Muley: Begin by fascinated about the complete workflow: pattern assortment (and sustaining anaerobic surroundings), plating, isolation, colony selecting, monitoring, and evaluation. In case your instrument or workflow solely solves one step, you danger bottlenecks elsewhere.
Dr Sudarshan: Prioritize sterility, traceability, and automation early. Use barcoding, imaging, and built-in monitoring so that you’re not simply selecting colonies, you’re constructing reproducible datasets. And don’t wait to select giant colonies, automated imaging permits earlier picks, saving time and lowering contamination danger.
In regards to the Interviewees
Sheela Muley
Sheela Muley is Product Supervisor, Biopharma at Molecular Units, the place she leads the microbial and mammalian clone‑screening portfolio. With over 20 years of expertise in life‑science
instrumentation, excessive‑throughput screening, and assay commercialization, Sheela Muley has overseen product initiatives spanning analytical platforms and cell‑based mostly screening workflows.
She holds a doctorate in a related life‑science self-discipline (particular establishment not public). Her experience encompasses automation, instrumentation validation, and translating evolving applied sciences into market‑prepared scientific instruments. She often presents on rising developments akin to microbiome culturomics and anaerobic automation workflows.
Dr Sushmita Sudarshan
Dr Sushmita Sudarshan is Software Scientist in Assay Improvement at Molecular Units, specialising in microbial analysis, assay automation, and lab instrumentation. She earned her PhD in Molecular Biology from the College of Texas at Dallas.

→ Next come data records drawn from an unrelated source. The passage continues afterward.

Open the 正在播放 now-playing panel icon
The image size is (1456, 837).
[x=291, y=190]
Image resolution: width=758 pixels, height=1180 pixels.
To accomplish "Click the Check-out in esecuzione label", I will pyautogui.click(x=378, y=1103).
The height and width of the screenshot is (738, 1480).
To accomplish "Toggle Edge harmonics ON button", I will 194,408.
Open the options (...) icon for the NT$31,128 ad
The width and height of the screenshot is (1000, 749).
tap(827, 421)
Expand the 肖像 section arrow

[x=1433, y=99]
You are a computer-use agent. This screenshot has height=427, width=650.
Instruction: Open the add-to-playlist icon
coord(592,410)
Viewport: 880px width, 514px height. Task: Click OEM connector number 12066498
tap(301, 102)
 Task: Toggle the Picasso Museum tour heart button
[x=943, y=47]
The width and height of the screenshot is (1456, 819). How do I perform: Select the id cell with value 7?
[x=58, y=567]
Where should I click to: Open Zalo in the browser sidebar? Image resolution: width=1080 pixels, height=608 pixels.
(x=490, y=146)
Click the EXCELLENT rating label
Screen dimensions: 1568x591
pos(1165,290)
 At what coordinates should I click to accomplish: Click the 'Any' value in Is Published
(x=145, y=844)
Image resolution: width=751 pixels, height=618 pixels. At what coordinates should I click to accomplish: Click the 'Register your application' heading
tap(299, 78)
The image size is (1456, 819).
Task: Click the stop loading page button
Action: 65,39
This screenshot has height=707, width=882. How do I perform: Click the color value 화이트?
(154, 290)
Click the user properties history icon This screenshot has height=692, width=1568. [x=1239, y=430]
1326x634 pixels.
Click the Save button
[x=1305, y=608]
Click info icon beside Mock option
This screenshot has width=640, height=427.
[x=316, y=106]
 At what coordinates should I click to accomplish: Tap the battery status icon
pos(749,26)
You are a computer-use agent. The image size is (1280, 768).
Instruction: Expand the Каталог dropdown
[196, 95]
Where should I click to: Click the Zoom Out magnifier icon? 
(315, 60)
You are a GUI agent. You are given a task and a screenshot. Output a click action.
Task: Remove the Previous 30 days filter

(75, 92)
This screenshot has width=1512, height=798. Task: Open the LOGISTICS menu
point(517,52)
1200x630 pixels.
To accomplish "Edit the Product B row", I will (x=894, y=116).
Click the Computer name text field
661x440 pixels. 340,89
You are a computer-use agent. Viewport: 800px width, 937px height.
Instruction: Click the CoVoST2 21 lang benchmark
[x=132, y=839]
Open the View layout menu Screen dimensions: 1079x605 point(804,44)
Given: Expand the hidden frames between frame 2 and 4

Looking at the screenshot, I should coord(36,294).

With over a decade of expertise spanning educational and trade labs, she has developed and validated automated microbial workflows, together with integration of excessive‑content material imaging, colony selecting, and traceable analytics. Her work helps bacterial, anaerobic, and artificial biology functions throughout analysis and therapeutic improvement.
About Molecular Units UK Ltd
Molecular Units is likely one of the world’s main suppliers of high-performance bioanalytical measurement methods, software program, and consumables for all times science analysis, pharmaceutical, and biotherapeutic improvement. Included inside a broad product portfolio are platforms for high-throughput screening, genomic and mobile evaluation, colony choice, and microplate detection. These modern merchandise allow scientists to enhance productiveness and effectiveness, finally accelerating analysis and the invention of recent therapeutics. Molecular Units is dedicated to the continuous improvement of modern options for all times science functions. The corporate is headquartered in Silicon Valley, California, with workplaces across the globe. For extra info, please go to www.moleculardevices.com.